The US Supreme Court ruled [opinion, PDF] 7-2 Thursday that a Minnesota political apparel ban within polling places violates the Free Speech Clause of the First Amendment.
Minnesota Voters Alliance v. Mansky [docket] challenged a Minnesota law [text] that banned political badges, buttons or other political insignia from being worn at or about polling places on primary or Election Day. In November 2010 the alliance’s executive director Andrew Cilek was prevented from voting because he was wearing a Tea Party shirt, as well as a button promoting efforts to require voters to show photo ID. After the election, the organization filed suit. The lower courts rejected the group’s claim that this ban was a violation of voters’ First Amendment rights, and the Supreme Court reversed.
The petitioner, Minnesota Voters Alliance (MVA), argued [JURIST report] that the statute is overbroad in its language because it bans more speech than necessary to protect the government’s legitimate interests. MVA suggested the first sentence of the statute, which bans electoral speech, is enough to accomplish the government’s goal. The court agreed.
Chief Justice Roberts wrote for the majority:
Minnesota’s ban … plainly restricts a form of expression within the protection of the First Amendment. …
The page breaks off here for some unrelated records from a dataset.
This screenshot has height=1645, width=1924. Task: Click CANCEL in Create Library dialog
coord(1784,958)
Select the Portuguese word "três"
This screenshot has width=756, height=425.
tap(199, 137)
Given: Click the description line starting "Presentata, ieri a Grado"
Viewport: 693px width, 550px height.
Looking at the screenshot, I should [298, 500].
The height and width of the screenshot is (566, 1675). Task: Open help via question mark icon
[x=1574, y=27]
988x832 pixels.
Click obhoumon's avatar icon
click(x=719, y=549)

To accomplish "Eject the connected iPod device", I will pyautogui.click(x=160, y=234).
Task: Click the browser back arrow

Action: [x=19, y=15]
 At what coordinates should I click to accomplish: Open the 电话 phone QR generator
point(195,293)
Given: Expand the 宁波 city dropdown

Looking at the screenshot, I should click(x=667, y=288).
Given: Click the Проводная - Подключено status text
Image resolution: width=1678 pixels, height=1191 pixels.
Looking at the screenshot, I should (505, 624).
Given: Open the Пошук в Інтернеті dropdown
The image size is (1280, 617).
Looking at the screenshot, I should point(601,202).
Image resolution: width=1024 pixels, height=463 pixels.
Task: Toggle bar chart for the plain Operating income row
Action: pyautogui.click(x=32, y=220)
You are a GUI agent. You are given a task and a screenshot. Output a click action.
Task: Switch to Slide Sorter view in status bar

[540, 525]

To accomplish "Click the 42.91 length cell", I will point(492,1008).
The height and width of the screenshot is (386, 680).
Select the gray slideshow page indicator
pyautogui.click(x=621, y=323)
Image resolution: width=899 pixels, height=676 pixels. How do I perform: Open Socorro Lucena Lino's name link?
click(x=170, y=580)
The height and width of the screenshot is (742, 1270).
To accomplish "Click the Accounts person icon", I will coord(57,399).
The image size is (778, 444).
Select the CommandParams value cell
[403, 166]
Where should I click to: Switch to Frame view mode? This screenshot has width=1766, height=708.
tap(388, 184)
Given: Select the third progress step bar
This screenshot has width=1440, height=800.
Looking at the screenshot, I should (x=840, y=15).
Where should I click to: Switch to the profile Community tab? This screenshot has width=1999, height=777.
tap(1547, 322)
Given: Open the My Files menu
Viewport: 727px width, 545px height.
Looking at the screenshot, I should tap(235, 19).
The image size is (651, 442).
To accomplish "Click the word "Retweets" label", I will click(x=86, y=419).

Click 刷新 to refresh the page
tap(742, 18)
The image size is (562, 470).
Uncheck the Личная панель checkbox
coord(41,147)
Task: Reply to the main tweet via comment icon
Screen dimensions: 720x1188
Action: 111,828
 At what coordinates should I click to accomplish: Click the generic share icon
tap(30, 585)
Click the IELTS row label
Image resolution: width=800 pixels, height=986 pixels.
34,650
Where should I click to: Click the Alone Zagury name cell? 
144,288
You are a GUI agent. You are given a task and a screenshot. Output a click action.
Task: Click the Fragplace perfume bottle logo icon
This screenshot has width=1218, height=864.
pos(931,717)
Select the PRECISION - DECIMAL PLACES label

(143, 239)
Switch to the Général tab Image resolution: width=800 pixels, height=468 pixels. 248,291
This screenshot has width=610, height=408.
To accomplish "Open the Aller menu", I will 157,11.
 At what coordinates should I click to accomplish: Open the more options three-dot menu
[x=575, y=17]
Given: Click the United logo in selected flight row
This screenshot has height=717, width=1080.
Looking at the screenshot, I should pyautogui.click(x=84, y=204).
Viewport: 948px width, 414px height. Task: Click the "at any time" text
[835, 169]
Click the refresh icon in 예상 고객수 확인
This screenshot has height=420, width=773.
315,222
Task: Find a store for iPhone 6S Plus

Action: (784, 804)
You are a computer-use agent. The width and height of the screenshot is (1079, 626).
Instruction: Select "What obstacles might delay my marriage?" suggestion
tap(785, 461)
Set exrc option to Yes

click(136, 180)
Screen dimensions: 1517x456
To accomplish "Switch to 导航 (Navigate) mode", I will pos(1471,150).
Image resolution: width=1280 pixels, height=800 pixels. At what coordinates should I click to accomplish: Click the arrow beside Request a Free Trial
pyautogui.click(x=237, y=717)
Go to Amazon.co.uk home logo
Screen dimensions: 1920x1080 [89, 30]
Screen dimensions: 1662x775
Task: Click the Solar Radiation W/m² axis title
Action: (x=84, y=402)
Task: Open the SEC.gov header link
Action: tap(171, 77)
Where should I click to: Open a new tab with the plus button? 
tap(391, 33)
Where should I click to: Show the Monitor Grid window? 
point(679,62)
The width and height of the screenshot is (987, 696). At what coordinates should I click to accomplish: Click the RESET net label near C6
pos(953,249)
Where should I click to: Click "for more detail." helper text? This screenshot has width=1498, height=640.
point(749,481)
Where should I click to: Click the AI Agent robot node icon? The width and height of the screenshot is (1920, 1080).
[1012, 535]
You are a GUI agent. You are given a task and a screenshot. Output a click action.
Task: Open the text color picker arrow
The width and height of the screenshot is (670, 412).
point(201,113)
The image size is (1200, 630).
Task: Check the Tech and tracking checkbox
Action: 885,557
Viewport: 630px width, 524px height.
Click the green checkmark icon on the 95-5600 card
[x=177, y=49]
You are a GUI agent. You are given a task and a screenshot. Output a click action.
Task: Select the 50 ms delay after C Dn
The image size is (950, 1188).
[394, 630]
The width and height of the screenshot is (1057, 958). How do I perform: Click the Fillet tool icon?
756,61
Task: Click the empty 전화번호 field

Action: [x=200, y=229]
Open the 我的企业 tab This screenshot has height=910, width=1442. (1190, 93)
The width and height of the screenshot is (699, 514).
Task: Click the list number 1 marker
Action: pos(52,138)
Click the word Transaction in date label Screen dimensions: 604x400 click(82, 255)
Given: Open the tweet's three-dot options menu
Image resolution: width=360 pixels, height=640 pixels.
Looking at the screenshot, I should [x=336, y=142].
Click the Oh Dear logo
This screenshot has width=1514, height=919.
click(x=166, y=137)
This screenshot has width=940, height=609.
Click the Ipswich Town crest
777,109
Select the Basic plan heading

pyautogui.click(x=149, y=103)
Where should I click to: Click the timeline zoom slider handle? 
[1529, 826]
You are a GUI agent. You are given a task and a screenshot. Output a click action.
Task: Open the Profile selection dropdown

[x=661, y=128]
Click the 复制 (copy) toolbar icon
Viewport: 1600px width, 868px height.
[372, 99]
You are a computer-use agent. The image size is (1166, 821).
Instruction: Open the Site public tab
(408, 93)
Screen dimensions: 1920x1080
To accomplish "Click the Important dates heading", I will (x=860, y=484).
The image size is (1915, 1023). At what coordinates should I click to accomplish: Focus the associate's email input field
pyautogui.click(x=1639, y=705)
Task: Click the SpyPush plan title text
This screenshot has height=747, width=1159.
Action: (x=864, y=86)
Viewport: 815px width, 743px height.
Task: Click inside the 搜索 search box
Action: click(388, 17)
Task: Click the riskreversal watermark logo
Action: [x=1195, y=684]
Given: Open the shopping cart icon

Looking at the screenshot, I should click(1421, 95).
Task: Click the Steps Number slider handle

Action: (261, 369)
Cases like this present us with a particularly difficult reconciliation: the accommodation of the right to engage in political discourse with the right to vote. … Minnesota, like other States, has sought to strike the balance in a way that affords the voter the opportunity to exercise his civic duty in a setting removed from the clamor and din of electioneering. While that choice is generally worthy of our respect, Minnesota has not supported its good intentions with a law capable of reasoned application.
The majority opinion’s Appendix also lists 34 other states that have similar state laws prohibiting accessories or apparel in the polling place.
Justice Sonia Sotomayor dissented, which Justice Stephen Breyer joined.